Naming: Remove all underscores to matter what?

Maybe \APLboxquestion ⍰

I see I missed \Elzglst above for ʔ, but AFAICT does not have a similar expansion ATM.

1 Like

I hate this idea; typing in unicode chars is always a terrible hassle and requires people to look up, configure and then remember how to get this char, for every single editor they use and every single weird character used in some package (and I guess most people use at least 3 editors - main editor, REPL, jupyter on at least 2 installations). I know that my hate on unicode names is not shared by most people here; but so far, most packages use ascii-only names for real functionality and only export unicode stuff as non-essential gimmics (I’m thinking of e.g. \nabla-stuff for AD).

hasselfloops is terrible; hasSelfLoops also sucks; has_self_loops is totally fine, regardless of conventions in base. If you find a name that is both good and also adheres to the now-changing conventions, fine; otherwise, break the convention.

I think consistency in julia is strongly overrated, and adherence with global conventions is non-negotiable (e.g. acos, abspath). Most people who program at all do so in multiple languages; having shared conventions helps (goal: allow people fluent in multiple languages to pick up some julia in a couple of days). I do not think that julia’s target audience should be “people who will only use julia in all of their lives”; julia is not mathematica. Sure it is a judgement call, but so what? Make a judgement!

1 Like

LaTeX expansions are semi-standard, you should be able to set up any decent editor with them. ?char in the Julia repl also tells you how to type them.

This is a strong statement that could use some supporting evidence (besides anecdotal). My perception is the opposite: scientists tend to have a “main language”, which they learn really well, with all its quirks and special features (and of course this language can change over time, but there is usually a single one, or at most two for most people). Programming in many languages is possible, but often leads to non-idiomatic code in all of them.

This is one of the sources of the so-called “two-language problem” that was a strong motivation for developing Julia; switching between multiple languages is like a cache miss for one’s brain.
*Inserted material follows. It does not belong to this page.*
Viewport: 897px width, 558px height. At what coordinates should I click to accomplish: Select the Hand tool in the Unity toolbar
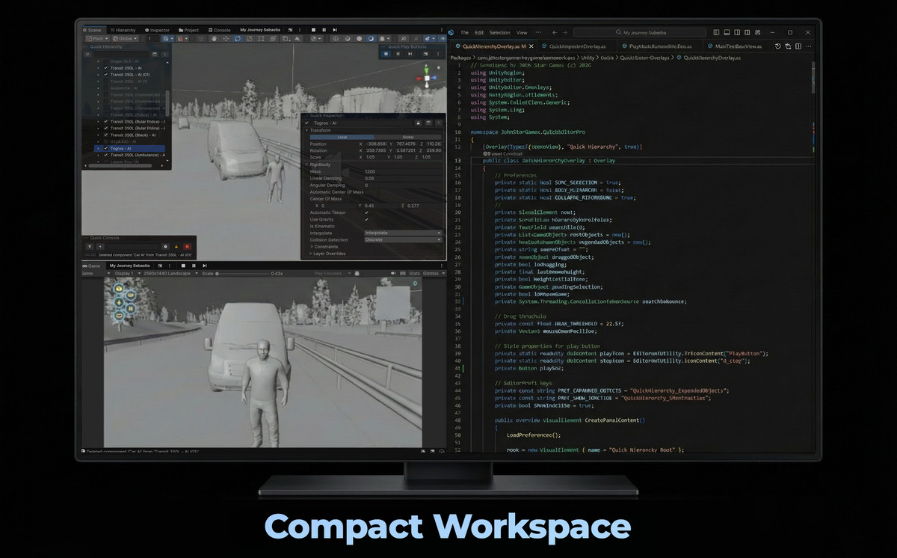point(214,38)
That depends on one’s definition of “pick up”. To use Julia idiomatically, I think that even experienced programmers would need about 1000 hours (approximately 4-6 months full time work), perhaps somewhat shorter with prior exposure to multiple dispatch and macros (but very few languages have these). In any case, I think that the significance of surface syntax in the learning process is overrated: it is nicer of course when consistent, but given a good help system it is not one of the greatest hurdles in learning Julia.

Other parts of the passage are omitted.